Hamamatsu University School of Medicine, Hamamatsu, Shizuoka, JAPAN

FDA Status Not Applicable

Summary: Our study shows that the curvature radius of the acetabulum in dysplastic hips was significantly larger than those in control hips, and the distances between the curvature center of the acetabulum and that of the femoral head were longer in dysplastic hip than in normal hip, which might be responsible for the dynamic instability of dysplastic hips.

Abstract:
Introduction
Acetabular dysplasia is said to be associated with the instability of the hip joint in addition to the stress concentration by less acetabular coverage of the femoral head.
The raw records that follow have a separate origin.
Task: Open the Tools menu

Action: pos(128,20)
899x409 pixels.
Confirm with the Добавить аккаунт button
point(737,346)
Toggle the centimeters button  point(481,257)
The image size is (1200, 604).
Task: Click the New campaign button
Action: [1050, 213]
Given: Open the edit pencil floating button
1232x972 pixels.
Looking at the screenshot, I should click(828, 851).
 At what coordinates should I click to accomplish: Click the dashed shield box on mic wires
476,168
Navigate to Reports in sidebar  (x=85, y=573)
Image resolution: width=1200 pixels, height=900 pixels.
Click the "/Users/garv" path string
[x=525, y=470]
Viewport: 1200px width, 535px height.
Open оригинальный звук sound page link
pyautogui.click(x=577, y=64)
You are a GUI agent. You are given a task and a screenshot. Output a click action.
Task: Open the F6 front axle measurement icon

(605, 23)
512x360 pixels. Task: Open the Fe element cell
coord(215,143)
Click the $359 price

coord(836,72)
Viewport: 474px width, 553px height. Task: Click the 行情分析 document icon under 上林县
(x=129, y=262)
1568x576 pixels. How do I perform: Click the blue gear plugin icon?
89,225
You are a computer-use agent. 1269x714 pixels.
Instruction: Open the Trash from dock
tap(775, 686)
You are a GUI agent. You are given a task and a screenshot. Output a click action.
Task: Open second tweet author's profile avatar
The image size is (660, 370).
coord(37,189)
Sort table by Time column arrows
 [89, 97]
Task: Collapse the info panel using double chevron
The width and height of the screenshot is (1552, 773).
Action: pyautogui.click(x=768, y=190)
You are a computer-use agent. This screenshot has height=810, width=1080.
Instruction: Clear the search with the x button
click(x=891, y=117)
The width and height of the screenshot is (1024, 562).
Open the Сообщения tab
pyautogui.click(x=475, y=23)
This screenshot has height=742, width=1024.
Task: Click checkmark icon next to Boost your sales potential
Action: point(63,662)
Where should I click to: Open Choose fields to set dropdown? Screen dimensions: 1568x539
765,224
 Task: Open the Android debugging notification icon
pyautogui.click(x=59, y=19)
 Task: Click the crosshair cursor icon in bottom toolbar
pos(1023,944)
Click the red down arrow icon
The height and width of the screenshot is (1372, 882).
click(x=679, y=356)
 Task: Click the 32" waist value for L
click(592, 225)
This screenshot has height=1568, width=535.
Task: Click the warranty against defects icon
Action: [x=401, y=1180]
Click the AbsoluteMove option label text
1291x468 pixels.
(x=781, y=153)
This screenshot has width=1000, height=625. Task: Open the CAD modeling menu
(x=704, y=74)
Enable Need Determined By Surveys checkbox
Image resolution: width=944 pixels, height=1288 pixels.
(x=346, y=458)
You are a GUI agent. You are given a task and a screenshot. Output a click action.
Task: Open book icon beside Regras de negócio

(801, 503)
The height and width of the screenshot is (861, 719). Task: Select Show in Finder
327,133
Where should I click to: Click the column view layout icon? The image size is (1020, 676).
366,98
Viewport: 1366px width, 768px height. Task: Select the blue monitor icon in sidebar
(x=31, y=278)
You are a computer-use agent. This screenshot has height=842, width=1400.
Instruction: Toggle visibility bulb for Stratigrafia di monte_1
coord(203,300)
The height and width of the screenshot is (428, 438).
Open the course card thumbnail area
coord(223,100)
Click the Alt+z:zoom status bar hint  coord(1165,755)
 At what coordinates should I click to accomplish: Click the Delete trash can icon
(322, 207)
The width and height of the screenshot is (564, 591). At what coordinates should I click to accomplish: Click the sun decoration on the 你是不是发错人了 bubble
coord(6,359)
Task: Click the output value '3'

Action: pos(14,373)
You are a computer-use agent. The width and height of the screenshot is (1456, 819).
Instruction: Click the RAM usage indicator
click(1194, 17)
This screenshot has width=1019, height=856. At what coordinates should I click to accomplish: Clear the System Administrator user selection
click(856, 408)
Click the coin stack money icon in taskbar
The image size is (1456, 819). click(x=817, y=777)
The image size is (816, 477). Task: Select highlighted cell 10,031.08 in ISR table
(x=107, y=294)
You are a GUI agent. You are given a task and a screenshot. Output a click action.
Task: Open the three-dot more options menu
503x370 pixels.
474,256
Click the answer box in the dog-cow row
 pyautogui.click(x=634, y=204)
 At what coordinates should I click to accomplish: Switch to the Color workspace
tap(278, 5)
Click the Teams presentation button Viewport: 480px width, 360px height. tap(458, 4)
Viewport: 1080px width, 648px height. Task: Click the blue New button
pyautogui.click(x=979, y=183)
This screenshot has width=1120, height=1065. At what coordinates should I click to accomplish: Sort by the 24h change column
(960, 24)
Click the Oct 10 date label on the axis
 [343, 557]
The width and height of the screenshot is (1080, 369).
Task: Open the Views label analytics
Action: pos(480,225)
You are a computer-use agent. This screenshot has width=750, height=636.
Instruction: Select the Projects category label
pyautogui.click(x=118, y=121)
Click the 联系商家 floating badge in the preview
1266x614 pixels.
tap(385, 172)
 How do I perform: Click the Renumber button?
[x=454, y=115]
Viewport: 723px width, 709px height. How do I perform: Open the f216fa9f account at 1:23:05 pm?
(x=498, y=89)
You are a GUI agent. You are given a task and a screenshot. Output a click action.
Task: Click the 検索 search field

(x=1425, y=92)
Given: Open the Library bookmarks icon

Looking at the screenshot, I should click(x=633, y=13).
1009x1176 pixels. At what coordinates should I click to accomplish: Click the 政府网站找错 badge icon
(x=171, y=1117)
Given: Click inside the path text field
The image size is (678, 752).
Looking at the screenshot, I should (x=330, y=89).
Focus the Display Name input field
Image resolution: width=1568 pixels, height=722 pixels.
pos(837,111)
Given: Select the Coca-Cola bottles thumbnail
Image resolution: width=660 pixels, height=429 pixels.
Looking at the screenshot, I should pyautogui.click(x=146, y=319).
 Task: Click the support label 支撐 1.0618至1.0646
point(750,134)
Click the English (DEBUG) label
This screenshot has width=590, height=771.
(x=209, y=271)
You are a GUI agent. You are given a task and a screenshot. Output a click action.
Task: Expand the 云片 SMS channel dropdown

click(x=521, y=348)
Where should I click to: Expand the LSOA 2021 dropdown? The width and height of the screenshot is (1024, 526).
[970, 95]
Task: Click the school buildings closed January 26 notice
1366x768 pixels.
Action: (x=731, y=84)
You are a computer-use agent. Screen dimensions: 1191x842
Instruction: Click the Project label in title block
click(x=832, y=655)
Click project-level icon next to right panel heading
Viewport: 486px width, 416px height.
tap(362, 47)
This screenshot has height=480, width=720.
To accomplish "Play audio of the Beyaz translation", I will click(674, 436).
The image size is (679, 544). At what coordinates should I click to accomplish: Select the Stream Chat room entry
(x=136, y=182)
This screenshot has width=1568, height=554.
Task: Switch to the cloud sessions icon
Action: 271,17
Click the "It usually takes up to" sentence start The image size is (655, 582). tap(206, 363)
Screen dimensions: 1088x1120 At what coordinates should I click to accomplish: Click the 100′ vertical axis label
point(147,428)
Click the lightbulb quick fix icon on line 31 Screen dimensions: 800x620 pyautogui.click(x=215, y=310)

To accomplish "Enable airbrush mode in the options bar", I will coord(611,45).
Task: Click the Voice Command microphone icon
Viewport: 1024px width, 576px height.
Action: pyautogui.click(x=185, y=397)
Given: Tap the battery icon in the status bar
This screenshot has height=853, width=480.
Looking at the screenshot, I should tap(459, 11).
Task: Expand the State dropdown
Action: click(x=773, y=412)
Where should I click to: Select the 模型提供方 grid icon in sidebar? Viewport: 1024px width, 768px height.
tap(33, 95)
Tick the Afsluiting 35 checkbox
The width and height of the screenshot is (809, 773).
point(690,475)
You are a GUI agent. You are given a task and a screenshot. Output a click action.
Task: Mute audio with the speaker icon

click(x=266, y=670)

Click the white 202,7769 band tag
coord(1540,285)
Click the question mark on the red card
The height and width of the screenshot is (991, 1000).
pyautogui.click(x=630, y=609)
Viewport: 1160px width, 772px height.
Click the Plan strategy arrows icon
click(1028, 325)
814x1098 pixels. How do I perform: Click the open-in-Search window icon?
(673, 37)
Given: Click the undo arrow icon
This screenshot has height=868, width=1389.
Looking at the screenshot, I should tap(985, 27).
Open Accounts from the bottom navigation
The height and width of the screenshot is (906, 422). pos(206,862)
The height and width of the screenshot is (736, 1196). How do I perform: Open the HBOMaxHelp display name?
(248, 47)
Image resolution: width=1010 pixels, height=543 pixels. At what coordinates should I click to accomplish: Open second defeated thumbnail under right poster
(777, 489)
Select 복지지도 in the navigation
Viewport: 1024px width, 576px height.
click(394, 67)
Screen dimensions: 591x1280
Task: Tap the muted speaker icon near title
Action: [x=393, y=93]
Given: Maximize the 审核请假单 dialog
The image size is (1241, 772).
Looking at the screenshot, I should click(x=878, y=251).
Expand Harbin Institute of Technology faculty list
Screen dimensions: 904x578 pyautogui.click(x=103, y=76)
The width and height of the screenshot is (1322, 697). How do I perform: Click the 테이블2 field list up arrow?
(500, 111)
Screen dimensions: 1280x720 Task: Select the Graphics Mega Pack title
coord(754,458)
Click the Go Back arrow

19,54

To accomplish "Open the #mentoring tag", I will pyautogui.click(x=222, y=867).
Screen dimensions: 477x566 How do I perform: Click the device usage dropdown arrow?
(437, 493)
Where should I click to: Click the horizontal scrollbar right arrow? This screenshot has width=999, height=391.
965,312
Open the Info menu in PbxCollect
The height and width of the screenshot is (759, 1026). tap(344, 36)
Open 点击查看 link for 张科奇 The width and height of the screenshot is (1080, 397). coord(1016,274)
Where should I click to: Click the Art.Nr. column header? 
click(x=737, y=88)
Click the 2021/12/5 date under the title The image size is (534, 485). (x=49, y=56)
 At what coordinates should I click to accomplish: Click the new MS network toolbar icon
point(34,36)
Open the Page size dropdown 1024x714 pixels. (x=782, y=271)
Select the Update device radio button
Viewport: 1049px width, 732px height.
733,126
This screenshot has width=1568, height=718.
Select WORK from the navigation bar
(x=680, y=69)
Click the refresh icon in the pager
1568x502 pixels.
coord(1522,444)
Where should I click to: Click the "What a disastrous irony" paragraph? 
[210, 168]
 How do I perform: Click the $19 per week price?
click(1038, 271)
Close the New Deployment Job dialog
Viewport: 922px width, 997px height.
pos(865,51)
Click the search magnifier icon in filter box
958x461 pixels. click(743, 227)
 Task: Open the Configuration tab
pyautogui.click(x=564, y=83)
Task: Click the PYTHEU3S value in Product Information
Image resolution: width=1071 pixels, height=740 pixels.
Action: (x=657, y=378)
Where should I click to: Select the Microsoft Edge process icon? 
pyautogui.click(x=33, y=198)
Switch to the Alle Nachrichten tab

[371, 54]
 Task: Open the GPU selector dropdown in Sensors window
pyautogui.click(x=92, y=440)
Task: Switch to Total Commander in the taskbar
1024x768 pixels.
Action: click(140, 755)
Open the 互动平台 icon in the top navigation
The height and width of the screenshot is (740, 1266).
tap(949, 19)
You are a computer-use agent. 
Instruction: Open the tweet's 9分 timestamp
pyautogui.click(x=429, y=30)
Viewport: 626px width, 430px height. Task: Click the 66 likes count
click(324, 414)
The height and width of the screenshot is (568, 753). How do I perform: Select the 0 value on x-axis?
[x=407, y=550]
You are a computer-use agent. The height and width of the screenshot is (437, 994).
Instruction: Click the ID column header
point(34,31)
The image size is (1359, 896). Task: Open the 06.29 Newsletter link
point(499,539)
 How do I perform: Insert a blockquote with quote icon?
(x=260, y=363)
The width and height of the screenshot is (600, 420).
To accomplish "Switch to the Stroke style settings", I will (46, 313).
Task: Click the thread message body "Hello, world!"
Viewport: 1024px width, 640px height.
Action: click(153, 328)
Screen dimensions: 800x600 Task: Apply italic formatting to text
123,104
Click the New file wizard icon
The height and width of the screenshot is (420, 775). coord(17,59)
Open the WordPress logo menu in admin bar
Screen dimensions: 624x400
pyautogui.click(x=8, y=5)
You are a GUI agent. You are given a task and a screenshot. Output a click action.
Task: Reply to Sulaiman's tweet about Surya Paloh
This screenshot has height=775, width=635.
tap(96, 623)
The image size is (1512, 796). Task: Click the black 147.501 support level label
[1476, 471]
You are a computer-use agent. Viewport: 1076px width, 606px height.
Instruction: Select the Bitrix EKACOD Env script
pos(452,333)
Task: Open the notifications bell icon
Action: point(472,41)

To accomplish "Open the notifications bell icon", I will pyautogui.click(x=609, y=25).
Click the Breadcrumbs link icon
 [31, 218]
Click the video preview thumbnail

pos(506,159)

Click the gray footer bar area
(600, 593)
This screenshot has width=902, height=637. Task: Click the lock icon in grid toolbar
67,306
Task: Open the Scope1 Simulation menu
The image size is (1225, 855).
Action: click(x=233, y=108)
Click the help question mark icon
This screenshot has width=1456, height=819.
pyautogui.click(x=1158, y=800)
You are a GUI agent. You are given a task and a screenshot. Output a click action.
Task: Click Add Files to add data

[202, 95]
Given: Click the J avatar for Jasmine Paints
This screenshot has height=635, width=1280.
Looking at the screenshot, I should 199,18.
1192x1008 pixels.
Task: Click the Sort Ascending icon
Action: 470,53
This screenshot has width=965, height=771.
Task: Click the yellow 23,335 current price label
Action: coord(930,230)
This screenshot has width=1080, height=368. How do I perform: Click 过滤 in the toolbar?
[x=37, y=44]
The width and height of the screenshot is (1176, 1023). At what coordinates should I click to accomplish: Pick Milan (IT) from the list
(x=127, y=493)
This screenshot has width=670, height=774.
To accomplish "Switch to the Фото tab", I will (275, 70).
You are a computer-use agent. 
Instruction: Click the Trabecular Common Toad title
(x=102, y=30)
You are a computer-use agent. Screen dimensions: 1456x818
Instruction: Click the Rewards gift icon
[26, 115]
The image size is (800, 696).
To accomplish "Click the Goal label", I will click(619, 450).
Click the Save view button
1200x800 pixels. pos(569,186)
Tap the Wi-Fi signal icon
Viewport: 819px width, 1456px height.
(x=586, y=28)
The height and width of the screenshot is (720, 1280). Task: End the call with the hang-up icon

If there is the gap between the rotation center of the acetabulum and the rotation center of the femoral head, or the femoral head or the acetabulum is not spherical, that might lose the stability of the hip joint followed by labrum tear or progression of osteoarthritis. The purpose of this study is to investigate the differences of the curvature radius and the curvature center between acetabulum and femoral head in dysplastic hip.
MATERIALS AND METHODS:
Thirty contralateral non-affected hip joints of 30 female patients with labrum tear (control group) and 30 dysplastic hips of 30 female patients with lateral center-edge angle less than 20 degrees (dysplastic group) were recruited in this study. In each case, computed tomography (CT) image was taken from knee joint to pelvis for diagnosis and further treatment of the affected side. The CT data were imported to the three-dimensional analysis software. The curvature radius of the acetabulum, the curvature radius of the femoral head, and the distance between the curvature center of the acetabulum and that of the femoral head were measured.
RESULTS:
The curvature radius of the acetabulum in dysplastic group was significantly larger than those in control group and the distance between the curvature center of the acetabulum and that of the femoral head were longer in dysplastic group than in control group. There were significant negative correlations between the lateral center-edge angle and the curvature center distance in both groups. The direction of deviation in the curvature center of the femoral head to the curvature center of the acetabulum were 2.96mm laterally, 0.29mm anteriorly, and 1.66mm superiorly in dysplastic group, while those were 2.60mm laterally, 0.65mm posteriorly, and 0.51mm inferiorly in control group. The superior deviation of the curvature center of the femoral head to the rotation center of the acetabulum in dysplastic group was significantly higher than those in control group.
CONCLUSIONS:
This study shows that the curvature radius of the acetabulum in dysplastic hips was significantly larger than those in control hips, and the distances between the curvature center of the acetabulum and that of the femoral head were longer in dysplastic hip than in normal hip. Also, the degree of the acetabular coverage of the femoral head was associated with the gap between the curvature center of the acetabulum and that of the femoral head, which might be responsible for the dynamic instability of dysplastic hips. This gap measured in this study might be one of the indices for evaluation of instability in dysplastic hips.